THE TASK: Return the listing unchanged, starting at its first line and ending at the line that contains "Action: 147,631", with both of those lines included and the pictures left out.

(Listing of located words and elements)
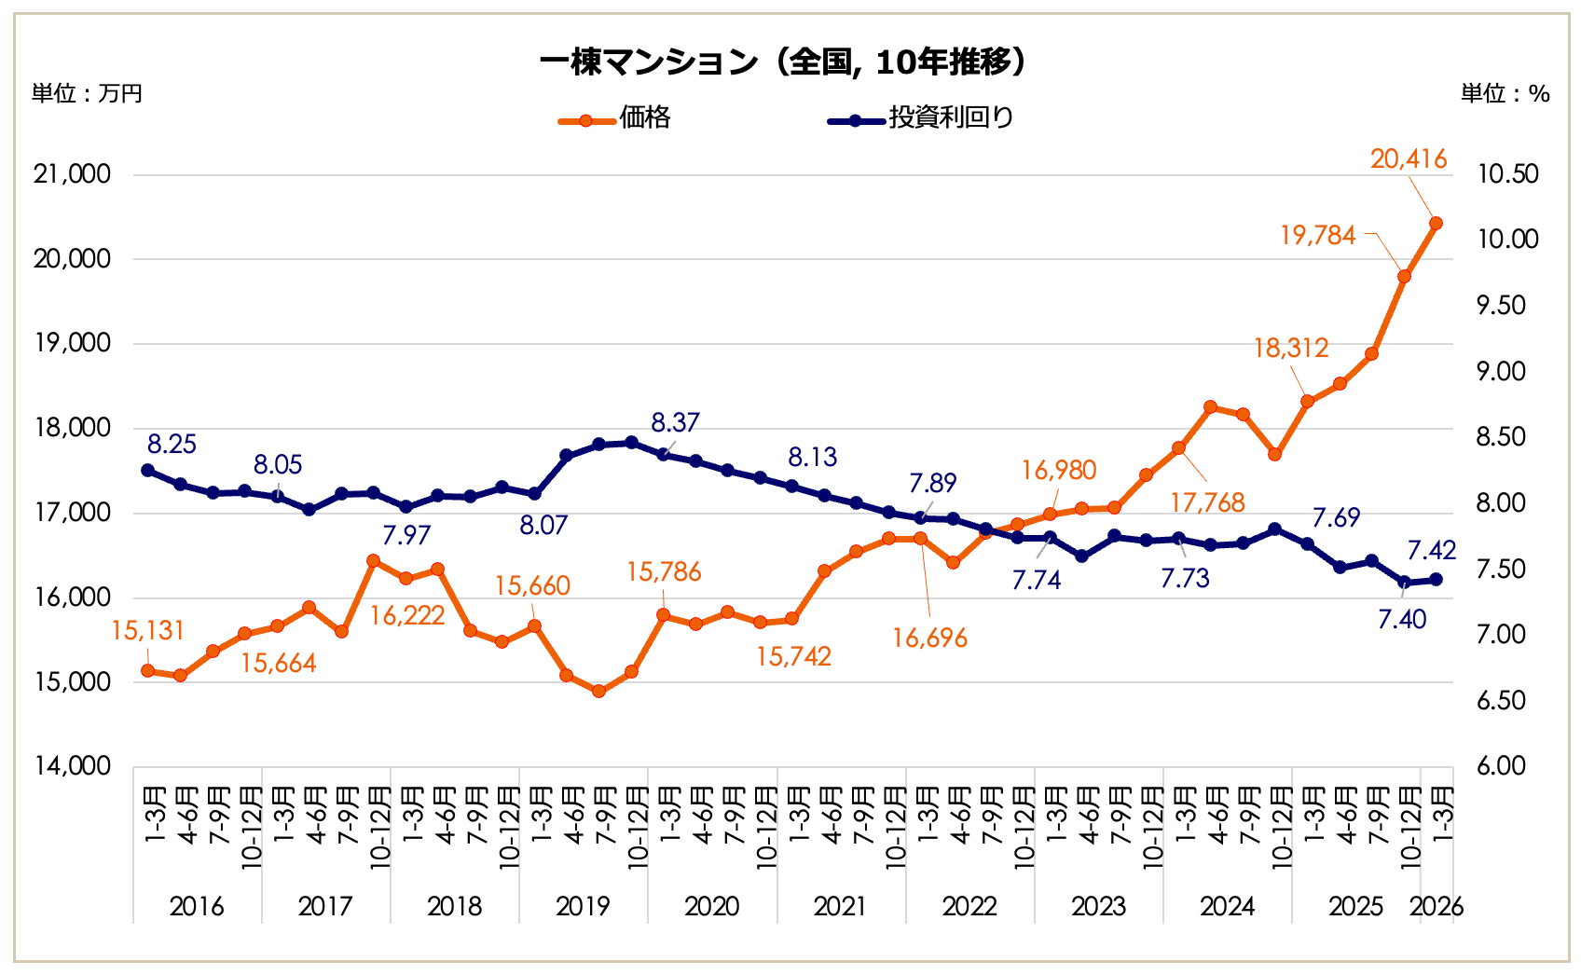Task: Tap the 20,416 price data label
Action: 1408,159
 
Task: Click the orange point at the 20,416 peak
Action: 1436,224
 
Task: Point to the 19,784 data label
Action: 1317,235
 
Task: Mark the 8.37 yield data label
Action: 675,423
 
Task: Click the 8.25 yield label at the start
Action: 172,445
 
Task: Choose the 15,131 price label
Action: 147,631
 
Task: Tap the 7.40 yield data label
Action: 1402,619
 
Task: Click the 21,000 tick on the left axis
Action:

PROBLEM SOLUTION:
Task: Tap the 20,416 price data label
Action: 1408,159
 
Task: Click the orange point at the 20,416 peak
Action: 1436,224
 
Task: Point to the 19,784 data label
Action: 1317,235
 
Task: Mark the 8.37 yield data label
Action: 675,423
 
Task: Click the 8.25 yield label at the start
Action: 172,445
 
Task: Choose the 15,131 price label
Action: 147,631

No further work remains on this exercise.